O biossurfactante, obtido do bagaço de cana, além de dificultar as trocas gasosas das larvas, também desestrutura o seu exoesqueleto, desintegrando-as. Esse efeito não é observado com o composto sintético.
Segundo o professor da EEL, o objetivo inicial do estudo era proporcionar um aproveitamento mais nobre ao bagaço, que é o subproduto da moagem da cana. “O Departamento de Biotecnologia da EEL tem uma tradição em trabalhar com aproveitamento de resíduos”, diz. No Laboratório de Bioprocessos e Produtos Sustentáveis, coordenado pelo professor Silvério, é estudado o aproveitamento biotecnológico do bagaço da cana para a obtenção de bioprodutos. “No Brasil, há uma grande produção de cana-de-açúcar, e apesar de aproximadamente 70 % do bagaço ser aproveitado na geração de energia, o restante ainda não tem nenhum aproveitamento mais nobre pelas indústrias”.
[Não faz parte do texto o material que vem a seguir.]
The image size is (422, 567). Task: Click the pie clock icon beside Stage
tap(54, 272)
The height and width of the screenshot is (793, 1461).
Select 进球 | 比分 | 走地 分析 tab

O desenvolvimento do biossurfactante tem o apoio da Fundação de Amparo à Pesquisa do Estado de São Paulo (Fapesp). Os testes para verificar a eficiência do biossurfactante com as larvas do Aedes aegypti tiveram a colaboração dos professores Cláudio Van Zuben e Jonas Contiero e o doutorando Vinícius da Silva, da Universidade Estadual Paulista (Unesp), campus de Rio Claro.